Community Health Network pays $345M to settle illegal referral scheme allegations

Indianapolis-based Community Health Network has agreed to a $345 million settlement with the Department of Justice to settle allegations of illegal physician referrals and related False Claims Act violations.

Announced Tuesday, the deal stems from a whistleblower complaint filed in 2014 by the nonprofit’s former chief financial officer and chief operating officer, Thomas Fischer, which was investigated by the Department of Health and Human Services’ Office of Inspector General (HHS OIG) and Federal Bureau of Investigations (FBI).

The government alleged that Community Health Network had knowingly submitted false claims to Medicare from 2008 to 2017 as part of senior management’s “illegal scheme to recruit physicians for employment for the purpose of capturing their lucrative ‘downstream referrals,’” the Justice Department said.

“The Stark Law was enacted to ensure that the clinical judgment of physicians is not corrupted by improper financial incentives,” Principal Deputy Assistant Attorney General Brian M. Boynton, head of the Justice Department’s Civil Division, said in the announcement. “Today’s recovery demonstrates the department’s resolve to protect the integrity of federal healthcare programs and to safeguard the taxpayer dollars used to support these important programs.”

The $345 million settlement includes $167 million of restitution and is accompanied by a five-year Corporate Integrity Agreement with HHS OIG, the government said.

According to the Justice Department’s complaint and settlement agreement documents, law enforcement alleged Community Health Network had employed “hundreds” of physicians across several specialties by offering and paying salaries “well above market value” that “in many cases … were magnitudes higher” than what they received in private practice.

For example, [the system] essentially doubled the salaries of all of the cardiovascular specialists (cardiologists, cardiothoracic surgeons and vascular surgeons),” law enforcement wrote in its complaint, which went on to allege that Community Health Network had also awarded financial performance bonuses related to target referral numbers.

Community Health Network allegedly ignored warnings from, and provided false information to, a valuation firm it hired (Sullivan Cotter) to review its payment proposals, the government said.
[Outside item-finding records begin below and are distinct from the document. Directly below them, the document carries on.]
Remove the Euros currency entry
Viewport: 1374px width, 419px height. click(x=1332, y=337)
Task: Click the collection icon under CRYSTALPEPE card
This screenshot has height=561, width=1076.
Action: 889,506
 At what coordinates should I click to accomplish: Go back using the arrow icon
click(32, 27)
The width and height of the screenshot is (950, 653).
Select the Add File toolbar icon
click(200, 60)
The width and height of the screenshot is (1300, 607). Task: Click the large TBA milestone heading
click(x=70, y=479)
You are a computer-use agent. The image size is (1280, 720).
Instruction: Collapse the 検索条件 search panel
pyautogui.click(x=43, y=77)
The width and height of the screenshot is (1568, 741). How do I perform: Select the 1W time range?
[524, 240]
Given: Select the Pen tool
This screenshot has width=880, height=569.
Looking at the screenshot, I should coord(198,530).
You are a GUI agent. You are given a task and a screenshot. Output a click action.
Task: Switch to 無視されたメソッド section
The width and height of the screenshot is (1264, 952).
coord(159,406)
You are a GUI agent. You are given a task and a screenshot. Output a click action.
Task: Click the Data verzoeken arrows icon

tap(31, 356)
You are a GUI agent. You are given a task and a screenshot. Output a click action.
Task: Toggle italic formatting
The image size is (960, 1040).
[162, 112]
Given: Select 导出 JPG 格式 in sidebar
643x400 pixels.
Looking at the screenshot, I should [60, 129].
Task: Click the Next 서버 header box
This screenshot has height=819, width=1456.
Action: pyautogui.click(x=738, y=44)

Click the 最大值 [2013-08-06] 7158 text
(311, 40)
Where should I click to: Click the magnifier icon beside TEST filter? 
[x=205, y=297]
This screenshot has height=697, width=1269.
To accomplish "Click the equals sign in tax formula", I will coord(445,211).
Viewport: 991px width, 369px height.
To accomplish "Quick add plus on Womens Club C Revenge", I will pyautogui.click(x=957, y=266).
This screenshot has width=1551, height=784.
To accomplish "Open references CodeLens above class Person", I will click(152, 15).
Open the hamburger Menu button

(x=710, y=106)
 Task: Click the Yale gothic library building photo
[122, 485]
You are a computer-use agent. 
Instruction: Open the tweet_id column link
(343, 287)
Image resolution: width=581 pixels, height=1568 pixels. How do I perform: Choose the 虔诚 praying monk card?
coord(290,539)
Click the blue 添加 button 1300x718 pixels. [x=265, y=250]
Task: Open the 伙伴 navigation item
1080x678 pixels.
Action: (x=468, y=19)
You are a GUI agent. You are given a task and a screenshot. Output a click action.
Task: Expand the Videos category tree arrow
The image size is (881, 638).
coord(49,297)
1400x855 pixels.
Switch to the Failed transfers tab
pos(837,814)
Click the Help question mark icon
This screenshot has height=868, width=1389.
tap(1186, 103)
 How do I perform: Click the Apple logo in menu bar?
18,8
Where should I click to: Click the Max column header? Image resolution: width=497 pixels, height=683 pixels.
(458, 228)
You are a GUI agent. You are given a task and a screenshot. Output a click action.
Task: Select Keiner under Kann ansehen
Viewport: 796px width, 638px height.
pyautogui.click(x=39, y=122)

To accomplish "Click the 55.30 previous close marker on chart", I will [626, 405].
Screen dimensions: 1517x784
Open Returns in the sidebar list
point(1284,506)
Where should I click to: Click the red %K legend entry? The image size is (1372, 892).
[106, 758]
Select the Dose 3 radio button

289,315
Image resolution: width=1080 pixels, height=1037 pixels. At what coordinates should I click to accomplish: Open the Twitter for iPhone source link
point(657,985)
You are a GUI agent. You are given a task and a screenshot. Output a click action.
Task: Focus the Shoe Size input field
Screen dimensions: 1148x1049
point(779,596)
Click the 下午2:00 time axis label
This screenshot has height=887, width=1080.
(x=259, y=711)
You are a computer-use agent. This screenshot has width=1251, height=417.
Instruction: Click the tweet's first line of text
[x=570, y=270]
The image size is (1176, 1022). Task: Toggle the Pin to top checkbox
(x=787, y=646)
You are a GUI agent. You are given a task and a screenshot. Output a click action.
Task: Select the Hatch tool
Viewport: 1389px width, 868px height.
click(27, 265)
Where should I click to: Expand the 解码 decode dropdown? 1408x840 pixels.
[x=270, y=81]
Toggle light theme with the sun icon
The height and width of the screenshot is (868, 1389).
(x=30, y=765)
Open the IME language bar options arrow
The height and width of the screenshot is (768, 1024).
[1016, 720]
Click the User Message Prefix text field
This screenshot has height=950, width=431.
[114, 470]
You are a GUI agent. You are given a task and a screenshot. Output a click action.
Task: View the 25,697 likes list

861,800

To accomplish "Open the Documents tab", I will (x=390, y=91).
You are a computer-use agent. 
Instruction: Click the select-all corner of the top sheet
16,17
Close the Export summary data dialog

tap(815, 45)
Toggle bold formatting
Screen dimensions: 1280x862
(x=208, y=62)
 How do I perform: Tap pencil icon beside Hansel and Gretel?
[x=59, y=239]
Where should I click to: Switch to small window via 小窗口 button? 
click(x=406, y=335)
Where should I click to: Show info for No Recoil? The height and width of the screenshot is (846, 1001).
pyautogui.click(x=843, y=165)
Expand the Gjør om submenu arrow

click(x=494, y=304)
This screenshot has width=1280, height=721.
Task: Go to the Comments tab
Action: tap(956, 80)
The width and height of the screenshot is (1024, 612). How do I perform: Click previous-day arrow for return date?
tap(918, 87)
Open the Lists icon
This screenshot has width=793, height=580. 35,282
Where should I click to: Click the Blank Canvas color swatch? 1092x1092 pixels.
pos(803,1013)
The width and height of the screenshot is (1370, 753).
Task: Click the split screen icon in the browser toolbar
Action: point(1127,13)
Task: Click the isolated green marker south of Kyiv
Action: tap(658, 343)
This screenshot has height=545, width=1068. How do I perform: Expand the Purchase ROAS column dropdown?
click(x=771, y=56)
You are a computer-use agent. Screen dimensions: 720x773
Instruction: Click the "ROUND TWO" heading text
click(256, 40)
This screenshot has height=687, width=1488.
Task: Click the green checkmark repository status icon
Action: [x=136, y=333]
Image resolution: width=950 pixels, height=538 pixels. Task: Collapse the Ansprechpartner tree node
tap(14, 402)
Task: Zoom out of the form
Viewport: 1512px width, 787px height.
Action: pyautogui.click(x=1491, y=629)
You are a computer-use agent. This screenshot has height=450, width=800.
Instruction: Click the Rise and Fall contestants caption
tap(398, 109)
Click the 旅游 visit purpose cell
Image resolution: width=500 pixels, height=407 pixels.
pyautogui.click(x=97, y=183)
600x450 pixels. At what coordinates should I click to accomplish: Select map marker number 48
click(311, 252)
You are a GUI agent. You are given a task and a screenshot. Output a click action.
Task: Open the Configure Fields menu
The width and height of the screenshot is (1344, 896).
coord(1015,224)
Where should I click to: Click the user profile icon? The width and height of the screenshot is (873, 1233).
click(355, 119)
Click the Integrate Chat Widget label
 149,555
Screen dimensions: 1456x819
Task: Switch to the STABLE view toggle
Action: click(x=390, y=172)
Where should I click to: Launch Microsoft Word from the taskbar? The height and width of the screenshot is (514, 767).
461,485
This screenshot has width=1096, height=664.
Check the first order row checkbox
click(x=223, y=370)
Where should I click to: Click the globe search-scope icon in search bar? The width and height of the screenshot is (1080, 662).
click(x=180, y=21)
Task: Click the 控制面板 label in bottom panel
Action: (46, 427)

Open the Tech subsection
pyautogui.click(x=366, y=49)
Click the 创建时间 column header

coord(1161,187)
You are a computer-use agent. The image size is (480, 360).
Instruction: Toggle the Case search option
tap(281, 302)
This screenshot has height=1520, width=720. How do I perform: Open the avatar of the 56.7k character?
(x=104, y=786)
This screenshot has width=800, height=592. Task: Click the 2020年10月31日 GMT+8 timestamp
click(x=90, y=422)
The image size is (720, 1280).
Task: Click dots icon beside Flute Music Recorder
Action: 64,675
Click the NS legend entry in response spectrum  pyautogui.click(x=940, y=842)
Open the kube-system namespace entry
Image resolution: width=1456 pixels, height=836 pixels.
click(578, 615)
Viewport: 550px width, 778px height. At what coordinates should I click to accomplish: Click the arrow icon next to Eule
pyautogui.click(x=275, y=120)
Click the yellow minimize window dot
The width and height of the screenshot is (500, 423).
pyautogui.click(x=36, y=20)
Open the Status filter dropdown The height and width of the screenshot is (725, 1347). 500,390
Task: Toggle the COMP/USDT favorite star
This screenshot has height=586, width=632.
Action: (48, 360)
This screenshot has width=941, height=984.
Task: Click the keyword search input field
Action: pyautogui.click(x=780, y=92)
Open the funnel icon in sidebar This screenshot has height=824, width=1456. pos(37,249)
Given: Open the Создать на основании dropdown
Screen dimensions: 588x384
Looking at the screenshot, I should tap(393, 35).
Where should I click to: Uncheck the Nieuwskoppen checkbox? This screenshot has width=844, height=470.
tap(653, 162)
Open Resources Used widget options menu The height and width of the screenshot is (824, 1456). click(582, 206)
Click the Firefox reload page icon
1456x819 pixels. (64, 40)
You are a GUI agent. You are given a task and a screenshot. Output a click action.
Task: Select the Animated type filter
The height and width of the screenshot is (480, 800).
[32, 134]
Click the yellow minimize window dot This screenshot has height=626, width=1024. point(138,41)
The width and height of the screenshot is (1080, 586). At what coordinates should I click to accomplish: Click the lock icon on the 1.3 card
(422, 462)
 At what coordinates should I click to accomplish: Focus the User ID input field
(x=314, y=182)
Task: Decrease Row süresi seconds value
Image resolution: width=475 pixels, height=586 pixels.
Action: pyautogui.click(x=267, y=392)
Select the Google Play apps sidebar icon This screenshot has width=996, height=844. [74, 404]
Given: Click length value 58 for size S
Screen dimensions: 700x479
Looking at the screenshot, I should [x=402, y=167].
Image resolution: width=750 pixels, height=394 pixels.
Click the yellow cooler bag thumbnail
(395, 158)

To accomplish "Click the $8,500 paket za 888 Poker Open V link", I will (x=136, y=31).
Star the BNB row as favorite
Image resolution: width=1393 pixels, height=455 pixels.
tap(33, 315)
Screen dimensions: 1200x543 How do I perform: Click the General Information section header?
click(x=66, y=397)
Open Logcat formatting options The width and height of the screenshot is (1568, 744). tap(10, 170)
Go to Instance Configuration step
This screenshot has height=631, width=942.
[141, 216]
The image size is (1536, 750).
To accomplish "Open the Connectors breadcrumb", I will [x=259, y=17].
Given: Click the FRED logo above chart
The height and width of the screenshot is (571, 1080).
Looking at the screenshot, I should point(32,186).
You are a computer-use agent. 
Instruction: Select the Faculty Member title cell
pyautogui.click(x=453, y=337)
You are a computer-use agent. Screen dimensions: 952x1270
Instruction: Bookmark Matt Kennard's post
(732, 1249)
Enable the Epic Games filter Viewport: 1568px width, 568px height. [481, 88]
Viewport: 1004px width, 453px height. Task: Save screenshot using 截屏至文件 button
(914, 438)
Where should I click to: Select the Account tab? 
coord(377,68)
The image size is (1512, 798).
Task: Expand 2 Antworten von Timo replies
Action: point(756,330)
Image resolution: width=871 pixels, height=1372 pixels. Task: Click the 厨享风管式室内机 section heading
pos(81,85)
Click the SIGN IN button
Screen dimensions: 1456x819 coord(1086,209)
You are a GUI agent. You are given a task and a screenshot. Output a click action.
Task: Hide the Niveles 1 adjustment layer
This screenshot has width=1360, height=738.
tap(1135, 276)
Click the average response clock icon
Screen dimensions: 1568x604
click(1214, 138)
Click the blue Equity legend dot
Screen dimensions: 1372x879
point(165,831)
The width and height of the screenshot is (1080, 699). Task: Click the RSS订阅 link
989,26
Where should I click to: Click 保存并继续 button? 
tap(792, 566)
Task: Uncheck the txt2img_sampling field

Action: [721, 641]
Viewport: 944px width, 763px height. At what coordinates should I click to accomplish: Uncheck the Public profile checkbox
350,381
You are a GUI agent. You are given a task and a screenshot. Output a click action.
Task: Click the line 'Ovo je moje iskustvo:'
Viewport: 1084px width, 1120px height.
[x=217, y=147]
As a result of these actions, the system allegedly submitted “thousands” of Medicare claims for specific services that were unlawfully referred, according to the complaint.

“When doctors refer patients for CT scans, mammograms or any other medical service, those patients should know the doctor is putting their medical interests first and not their profit margins,” Zachary A. Myers, U.S. attorney for the Southern District of Indiana, said in a release. “Community Health Network overpaid its doctors. It also paid doctors bonuses based on the amount of extra money the hospital was able to bill Medicare through doctor referrals. Such compensation arrangements erode patient trust and incentivize unnecessary medical services that waste taxpayer dollars.”

Community Health Network is a nonprofit system with 10 acute and rehabilitation hospitals as well as over 200 care sites and affiliates across Central Indiana. It reported total revenues and gains of over $3.1 billion in the 2022 fiscal year but a $182 million decrease in net assets.

Fierce Healthcare has reached out to Community Health Network for comment.